Dikeluhkan Tapi Ada Manfaatnya Tes PCR Rem Persebaran Virus Corona Antar Pulau

Nasional | rm.id | Published at Rabu, 11 Agustus 2021 - 05:05
Dikeluhkan Tapi Ada Manfaatnya Tes PCR Rem Persebaran Virus Corona Antar Pulau

Kebijakan penumpang pesawat wajib menunjukkan hasil tes swab Polymerase Chain Reaction (PCR) dianggap memberatkan. Soalnya, harga tes PCR mahal.

Terdapat perbedaan persyaratan perjalanan bagi penumpang transportasi udara dengan transportasi lain selama Pemberlakuan Pembatasan Kegiatan Masyarakat (PPKM) Level 4. Untuk penumpang udara harus dengan hasil tes PCR. Sementara, penumpang transportasi lain cukup dengan menunjukkan hasil swab antigen .

Juru Bicara Satuan Tugas (Jubir Satgas) Penanganan Covid-19 Prof Wiku Adisasmito menegaskan, pemeriksaan deteksi Covid-19 menggunakan metode PCR merupakan cara paling akurat alias gold standard dibanding metode lainnya untuk saat ini.

Selagi masih ada dan tersedia, gunakan metode tersebut, kata Ketua Dewan Guru Besar Fakultas Kesehatan Masyarakat Universitas Indonesia itu.

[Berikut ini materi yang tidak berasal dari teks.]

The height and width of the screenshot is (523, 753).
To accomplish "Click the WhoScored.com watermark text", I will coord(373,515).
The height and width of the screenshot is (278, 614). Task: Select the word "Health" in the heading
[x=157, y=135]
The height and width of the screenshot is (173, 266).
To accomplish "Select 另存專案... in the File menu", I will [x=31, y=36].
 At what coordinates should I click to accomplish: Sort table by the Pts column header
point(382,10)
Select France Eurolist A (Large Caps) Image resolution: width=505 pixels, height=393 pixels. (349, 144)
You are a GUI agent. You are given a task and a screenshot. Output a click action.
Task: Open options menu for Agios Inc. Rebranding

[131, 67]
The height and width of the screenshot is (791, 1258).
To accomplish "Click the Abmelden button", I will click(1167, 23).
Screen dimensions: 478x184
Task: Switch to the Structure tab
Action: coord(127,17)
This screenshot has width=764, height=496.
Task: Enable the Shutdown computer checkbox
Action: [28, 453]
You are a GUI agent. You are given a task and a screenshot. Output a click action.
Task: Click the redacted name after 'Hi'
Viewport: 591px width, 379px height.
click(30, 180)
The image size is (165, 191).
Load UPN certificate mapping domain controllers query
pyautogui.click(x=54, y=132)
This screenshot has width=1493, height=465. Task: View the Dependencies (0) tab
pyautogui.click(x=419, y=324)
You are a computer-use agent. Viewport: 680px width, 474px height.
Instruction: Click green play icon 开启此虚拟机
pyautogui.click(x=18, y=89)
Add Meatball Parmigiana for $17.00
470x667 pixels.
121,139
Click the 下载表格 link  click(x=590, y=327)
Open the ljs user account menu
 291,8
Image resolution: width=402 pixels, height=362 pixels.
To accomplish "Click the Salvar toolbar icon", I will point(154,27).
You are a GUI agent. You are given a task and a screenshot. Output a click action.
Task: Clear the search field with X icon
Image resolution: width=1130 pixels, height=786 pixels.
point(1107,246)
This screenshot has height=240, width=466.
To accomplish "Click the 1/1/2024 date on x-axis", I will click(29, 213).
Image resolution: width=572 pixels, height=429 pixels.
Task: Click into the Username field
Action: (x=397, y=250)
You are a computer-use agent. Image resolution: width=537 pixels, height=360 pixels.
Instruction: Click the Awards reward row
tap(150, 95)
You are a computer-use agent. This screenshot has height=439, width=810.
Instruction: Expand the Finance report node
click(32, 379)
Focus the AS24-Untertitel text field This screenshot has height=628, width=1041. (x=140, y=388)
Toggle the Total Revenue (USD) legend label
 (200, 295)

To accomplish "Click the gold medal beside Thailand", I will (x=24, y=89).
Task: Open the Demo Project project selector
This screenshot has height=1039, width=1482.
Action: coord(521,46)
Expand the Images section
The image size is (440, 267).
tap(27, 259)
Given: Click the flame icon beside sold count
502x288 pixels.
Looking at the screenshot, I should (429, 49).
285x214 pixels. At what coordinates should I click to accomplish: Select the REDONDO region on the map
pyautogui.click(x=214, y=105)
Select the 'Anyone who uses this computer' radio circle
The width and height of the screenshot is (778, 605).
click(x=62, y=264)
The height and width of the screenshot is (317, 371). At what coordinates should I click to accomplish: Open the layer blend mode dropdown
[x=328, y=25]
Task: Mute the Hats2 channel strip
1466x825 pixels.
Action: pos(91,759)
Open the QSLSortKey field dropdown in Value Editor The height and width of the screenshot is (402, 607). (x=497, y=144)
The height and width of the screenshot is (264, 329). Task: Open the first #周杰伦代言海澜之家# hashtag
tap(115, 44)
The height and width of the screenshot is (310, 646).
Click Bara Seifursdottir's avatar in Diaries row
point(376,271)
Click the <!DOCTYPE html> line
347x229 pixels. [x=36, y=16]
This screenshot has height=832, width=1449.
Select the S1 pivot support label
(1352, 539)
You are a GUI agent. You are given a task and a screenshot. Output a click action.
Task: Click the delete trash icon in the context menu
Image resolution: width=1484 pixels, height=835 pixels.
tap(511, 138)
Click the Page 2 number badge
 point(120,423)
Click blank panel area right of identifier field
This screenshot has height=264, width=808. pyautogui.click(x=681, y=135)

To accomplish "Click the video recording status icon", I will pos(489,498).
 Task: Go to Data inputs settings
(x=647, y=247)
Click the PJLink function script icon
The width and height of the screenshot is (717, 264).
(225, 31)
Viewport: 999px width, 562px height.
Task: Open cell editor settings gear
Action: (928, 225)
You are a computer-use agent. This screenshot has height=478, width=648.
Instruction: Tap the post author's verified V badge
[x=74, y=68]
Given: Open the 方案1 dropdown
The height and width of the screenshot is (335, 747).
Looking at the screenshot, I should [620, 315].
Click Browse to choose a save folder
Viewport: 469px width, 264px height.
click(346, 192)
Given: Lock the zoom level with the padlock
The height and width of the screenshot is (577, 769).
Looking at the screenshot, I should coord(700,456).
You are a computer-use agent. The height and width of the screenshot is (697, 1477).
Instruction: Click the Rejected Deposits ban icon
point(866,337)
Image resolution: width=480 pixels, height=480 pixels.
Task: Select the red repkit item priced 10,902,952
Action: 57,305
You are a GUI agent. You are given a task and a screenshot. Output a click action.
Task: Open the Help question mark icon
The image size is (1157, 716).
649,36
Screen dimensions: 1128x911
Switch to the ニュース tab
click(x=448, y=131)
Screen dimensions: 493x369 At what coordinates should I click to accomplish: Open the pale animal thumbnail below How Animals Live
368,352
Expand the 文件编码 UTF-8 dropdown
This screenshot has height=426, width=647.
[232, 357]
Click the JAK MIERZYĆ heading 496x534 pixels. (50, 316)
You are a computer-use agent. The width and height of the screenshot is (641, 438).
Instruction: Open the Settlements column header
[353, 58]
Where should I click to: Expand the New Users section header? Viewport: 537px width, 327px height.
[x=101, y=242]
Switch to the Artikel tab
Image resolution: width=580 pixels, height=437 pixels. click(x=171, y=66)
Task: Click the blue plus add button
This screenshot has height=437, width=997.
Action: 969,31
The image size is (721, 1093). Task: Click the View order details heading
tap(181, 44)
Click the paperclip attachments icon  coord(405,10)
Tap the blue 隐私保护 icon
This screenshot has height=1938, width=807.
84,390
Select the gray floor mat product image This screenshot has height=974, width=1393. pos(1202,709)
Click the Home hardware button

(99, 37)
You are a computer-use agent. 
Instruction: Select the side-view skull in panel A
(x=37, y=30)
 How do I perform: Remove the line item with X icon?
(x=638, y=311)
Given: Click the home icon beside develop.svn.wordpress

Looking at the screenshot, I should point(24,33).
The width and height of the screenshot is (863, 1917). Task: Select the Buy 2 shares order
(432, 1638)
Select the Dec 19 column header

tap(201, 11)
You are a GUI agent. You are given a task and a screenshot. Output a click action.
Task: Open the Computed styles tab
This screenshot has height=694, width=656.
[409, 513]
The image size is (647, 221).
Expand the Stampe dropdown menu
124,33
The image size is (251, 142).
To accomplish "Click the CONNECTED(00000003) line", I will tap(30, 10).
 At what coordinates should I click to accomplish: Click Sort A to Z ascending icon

Wiku menjelaskan, aturan perjalanan selama masa PPKM Level 4, 3 dan 2 sesuai dengan Instruksi Menteri Dalam Negeri (Inmendagri) Nomor 27 Tahun 2021 tentang PPKM Level 4, 3 dan 2 di Jawa-Bali dan Inmendagri Nomor 28 Tahun 2021 tentang PPKM Level 4 di sejumlah wilayah Sumatera, Kalimantan, Sulawesi, Nusa Tenggara, Maluku dan Papua.

Isinya, pelaku perjalanan domestik yang menggunakan mobil pribadi, sepeda motor dan transportasi umum jarak jauh seperti pesawat udara, bis, kapal laut dan kereta api. Maka penumpang harus menunjukkan kartu vaksin untuk minimal vaksinasi dosis pertama.

Selain itu, penumpang juga harus menunjukkan surat hasil PCR dengan jarak H-2 untuk pesawat udara. Sementara hasil rapid test antigen dilakukan H-1 untuk moda transportasi mobil pribadi, sepeda motor, bis, kereta api dan kapal laut. Sesuai dengan ketentuan dalam Inmendagri, tandas Wiku.

Akun @satoshi_hikari memahami perbedaan persyaratan perjalanan udara dan darat tersebut. Tujuan tes PCR sebagai syarat perjalanan udara untuk meminimalisir mobilisasi orang.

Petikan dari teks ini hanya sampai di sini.